呪術研究会の変な噂が広がっていってしまったのだ。
男を女に変える研究をしているだとか。そこにいる一人の特別クラスの男がハーレムを作ろうとしているとか。噂はどんどんと変わって広まっていった。
そして、数日待ったが、誰も新しい者が来ることはなかった・・・・
こうなったら、最終手段である。他の研究室に行って、引き抜くしかない。まず、一番人が多い新魔術研究室に行ってみる事にした。一人くらい、他に移ろうと考えている者がいるかもしれないのだ。
俺は新魔術研究室の部屋の扉を開いた。中にいた者達が、俺の方を向く。
そして、その中にティーエ先生がいた。
『やばっ・・・』
俺は、静かに扉を閉じて、足早に立ち去ろうとした。少し歩いた時、後ろから扉が開いて閉まる音がした。そして、後ろから足音が近づいてくる。
「アギラ君。特別クラスのアギラ君でしょう?」
俺は足を止めて、振り返った。そこには、ティーエ先生がいた。
とうとうあの時の事がばれてしまったと思い俺は観念した。
「新魔術研究室に興味があるんじゃないんですか?」
おや・・・違うのか?
「あなたの事は、学園長から聞いています。変わっているが、とても優秀だ、と。しかし、私の授業をいつも眠って、聞いてないようですね。私の授業ではためにならないかもしれませんが、そんな態度で過信していると、いずれ皆と差がついてしまいますよ。」
俺は最初の授業からずっと、ティーエ先生の授業では寝たふりを続けていた。顔を凝視されれば、いつか思い出すんではないかと気が気でなかったからだ。
「すいませんでした。これからはちゃんと聞くようにします。」
俺は素直に謝った。ティーエ先生は俺に気づく様子はなさそうだったので、これからは大丈夫かと思った。
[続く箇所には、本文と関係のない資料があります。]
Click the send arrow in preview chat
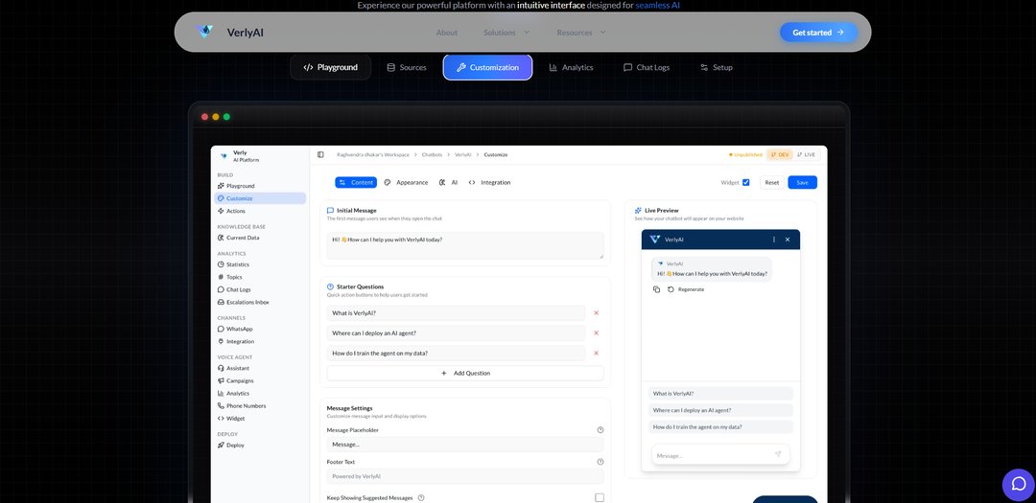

「そうですか・・・。では、どうです?新魔術研究室で魔道の深淵に近づくための勉強を一緒にするつもりはありませんか?私は今、無詠唱で魔法を放つ事を研究しているのです。信じられないかもしれないですが、この世界には無詠唱で魔法を放つ術があるんですよ。私にはまだできないですが、優秀な皆と一緒に研究すれば、いずれ可能になりますよ。わくわくしてきませんか?」
オラ、全くわくわくしねーぞ。
というか、すでにできるんですよ。それ。
そして、新魔術研究室に訪れたのは、呪術研究会に誰かを勧誘するためだから、全く入るつもりもないのだ。
俺はそこで閃いた。
「ティーエ先生は新魔術研究室以外に何を研究してるのですか?」
「そうですね。他には古代魔術研究室ですね。」
部員の条件は学園の生徒か、OBか先生のいずれかである。そして、特別クラスの学生と先生は4つまで所属可能なのだ。
今、呪術研究会は存亡の危機にさらされているのだ。なりふりなど構ってはいられない。
「実は俺は、無詠唱で魔法を使えます。」
「えっ??」
ティーエ先生は何を言っているのかわからないという顔で固まった。
「もし条件をのんでもらえるなら教えてもいいですが・・・」
俺が無詠唱での魔法の使い方を教えて、ティーエ先生には呪術研究会に入ってもらう。後ろめたい気持ちはあるが、そんな事はいってられない。
それに、ティーエ先生にとっても、無詠唱で魔法が使えるようになるかもしれないのだから、悪い話ではないはずだ。
俺はティーエ先生の返事を待った。